[start of Data entries]
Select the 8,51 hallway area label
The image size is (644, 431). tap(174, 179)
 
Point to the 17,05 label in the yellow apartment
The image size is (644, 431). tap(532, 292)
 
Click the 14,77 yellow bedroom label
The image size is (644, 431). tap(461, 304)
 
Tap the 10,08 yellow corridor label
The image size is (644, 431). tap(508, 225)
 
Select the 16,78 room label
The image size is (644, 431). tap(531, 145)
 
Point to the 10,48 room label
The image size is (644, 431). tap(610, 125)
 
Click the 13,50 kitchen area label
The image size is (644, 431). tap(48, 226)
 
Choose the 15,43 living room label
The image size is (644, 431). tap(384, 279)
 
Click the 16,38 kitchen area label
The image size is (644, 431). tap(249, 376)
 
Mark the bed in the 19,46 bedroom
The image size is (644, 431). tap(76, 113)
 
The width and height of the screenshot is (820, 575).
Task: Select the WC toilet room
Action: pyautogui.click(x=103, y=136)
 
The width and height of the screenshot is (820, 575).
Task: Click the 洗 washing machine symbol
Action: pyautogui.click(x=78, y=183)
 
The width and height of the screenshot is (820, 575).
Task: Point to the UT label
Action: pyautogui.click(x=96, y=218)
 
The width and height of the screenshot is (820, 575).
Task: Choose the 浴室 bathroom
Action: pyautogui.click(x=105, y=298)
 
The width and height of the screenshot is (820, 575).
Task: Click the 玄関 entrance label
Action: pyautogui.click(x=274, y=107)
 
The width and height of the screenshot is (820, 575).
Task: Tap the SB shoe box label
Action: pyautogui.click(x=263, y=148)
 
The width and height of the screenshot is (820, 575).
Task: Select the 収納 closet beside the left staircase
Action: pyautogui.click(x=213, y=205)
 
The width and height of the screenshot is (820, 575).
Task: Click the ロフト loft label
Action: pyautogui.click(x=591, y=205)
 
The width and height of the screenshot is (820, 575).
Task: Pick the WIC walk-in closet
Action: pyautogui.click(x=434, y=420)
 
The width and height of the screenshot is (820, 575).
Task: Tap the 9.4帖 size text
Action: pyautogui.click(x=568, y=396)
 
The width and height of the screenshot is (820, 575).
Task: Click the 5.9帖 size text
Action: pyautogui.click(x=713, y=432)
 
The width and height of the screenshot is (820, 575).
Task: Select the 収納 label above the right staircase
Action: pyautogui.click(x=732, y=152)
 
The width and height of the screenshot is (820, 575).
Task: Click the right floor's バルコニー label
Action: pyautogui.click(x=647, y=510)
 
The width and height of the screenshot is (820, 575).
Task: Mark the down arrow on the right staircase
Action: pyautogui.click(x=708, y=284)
[end of Data entries]
** Set exercise **
Copy the material from its start through the line with "The image size is (644, 431). tap(76, 113)", swapping "yellow" for "orange" and leaving everything else the same.

** Answer to this exercise **
Select the 8,51 hallway area label
The image size is (644, 431). tap(174, 179)
 
Point to the 17,05 label in the orange apartment
The image size is (644, 431). tap(532, 292)
 
Click the 14,77 orange bedroom label
The image size is (644, 431). tap(461, 304)
 
Tap the 10,08 orange corridor label
The image size is (644, 431). tap(508, 225)
 
Select the 16,78 room label
The image size is (644, 431). tap(531, 145)
 
Point to the 10,48 room label
The image size is (644, 431). tap(610, 125)
 
Click the 13,50 kitchen area label
The image size is (644, 431). tap(48, 226)
 
Choose the 15,43 living room label
The image size is (644, 431). tap(384, 279)
 
Click the 16,38 kitchen area label
The image size is (644, 431). tap(249, 376)
 
Mark the bed in the 19,46 bedroom
The image size is (644, 431). tap(76, 113)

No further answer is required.